We would like to thank the reviewers for their thorough feedback, helpful suggestions and kind words. This letter responds to the comments by grouping them thematically (marking reviewers with #R2-4).

Technical clarifications First, we address #R2’s important comment to clarify the reported median values in Fig. 3. The violin plots visualize the distribution of the evaluation metric D (which is the mean of the local deformations |d_uv| for all pixels) over all patients. The reported median value is the median of the local deformation |d_uv| averaged over all patients to also highlight the deformation-free ratio. Hence it is not the median from the shown distribution of D. This motivation will be added in 2.6. Further, we are thankful for #R4’s comment concerning the centerline sampling as this is a strength of our method. Centerlines are generated automatically, using [12] as mentioned in 2.1, with the distances being the distance between voxel centers. Smaller sampling distances hardly increase the deformation since the mesh already continuously intersects the vessel. A sparser (clinically reasonable) sampling would also barely change the displayed curvature as long as important vessel points are sampled. We will add this briefly to the discussion. We would also like to thank #R4 for commenting on the placement of disjunct vessels, e.g., ICA, in case of individual attachment. Since bifurcation locations are known, image patches can be placed as close to those points on the CoW as desired (by keeping a defined distance between centerlines) while rotating the individual vessel to the desired template vessel direction. The corresponding areas can be highlighted in color to raise awareness of this image assembly. It would be possible to overlap the bifurcation locations to mimic a fully unfolded circle without disruptions. However, undesired image properties such as overlaps between vessels due to curvature (e.g., ICA S-curve) arise. Hence, we prefer and highlight the clear separation. Dotted centerlines in the separately unfolded patches show their vascular connection, see Fig. 1 at the PCA bifurcation. Regarding the assembling strategy, we agree with #R3 that a seamless stitching is desirable, which is part of future investigations. However, creating such normalized transitions can come with folds in the image or strong distortions, rendering the parenchyma display useless. We are thankful for the suggestion of defining properties for vessel and parenchyma and will investigate how to avoid additional heuristics and problems at perpendicular bifurcation areas.

_LISTED ENTRIES_.
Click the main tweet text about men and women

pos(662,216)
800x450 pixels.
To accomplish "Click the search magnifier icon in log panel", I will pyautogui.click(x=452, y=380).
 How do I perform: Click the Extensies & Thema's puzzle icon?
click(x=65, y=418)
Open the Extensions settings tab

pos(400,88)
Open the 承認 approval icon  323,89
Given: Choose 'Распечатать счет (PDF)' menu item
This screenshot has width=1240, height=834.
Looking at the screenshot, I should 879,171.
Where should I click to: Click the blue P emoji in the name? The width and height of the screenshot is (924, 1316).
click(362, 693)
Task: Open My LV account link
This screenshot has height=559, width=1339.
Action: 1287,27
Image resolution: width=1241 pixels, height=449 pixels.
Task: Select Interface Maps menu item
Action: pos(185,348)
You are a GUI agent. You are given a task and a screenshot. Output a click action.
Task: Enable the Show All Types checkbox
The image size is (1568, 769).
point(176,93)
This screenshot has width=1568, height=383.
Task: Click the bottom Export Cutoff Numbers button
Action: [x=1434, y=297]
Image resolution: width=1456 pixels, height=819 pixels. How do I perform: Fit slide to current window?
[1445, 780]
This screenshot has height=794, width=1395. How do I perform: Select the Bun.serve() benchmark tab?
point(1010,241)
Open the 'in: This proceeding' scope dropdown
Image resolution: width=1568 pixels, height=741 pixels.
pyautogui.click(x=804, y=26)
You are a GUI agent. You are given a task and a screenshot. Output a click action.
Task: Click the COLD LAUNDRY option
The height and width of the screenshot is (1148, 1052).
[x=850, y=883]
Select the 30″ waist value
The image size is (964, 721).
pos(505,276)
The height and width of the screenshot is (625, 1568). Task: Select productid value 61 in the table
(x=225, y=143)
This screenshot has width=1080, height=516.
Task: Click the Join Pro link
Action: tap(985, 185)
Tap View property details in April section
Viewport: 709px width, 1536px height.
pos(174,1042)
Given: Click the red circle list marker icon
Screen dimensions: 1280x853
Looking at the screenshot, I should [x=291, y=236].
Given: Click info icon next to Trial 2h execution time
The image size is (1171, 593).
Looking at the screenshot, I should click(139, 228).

_WHAT TO PRODUCE_.
Transcribe, word for word, the part of the response to reviewers that opens with the words containing "We would like" and closes with "reviewers with #R2-4).".

_FINISHED TASK_.
We would like to thank the reviewers for their thorough feedback, helpful suggestions and kind words. This letter responds to the comments by grouping them thematically (marking reviewers with #R2-4).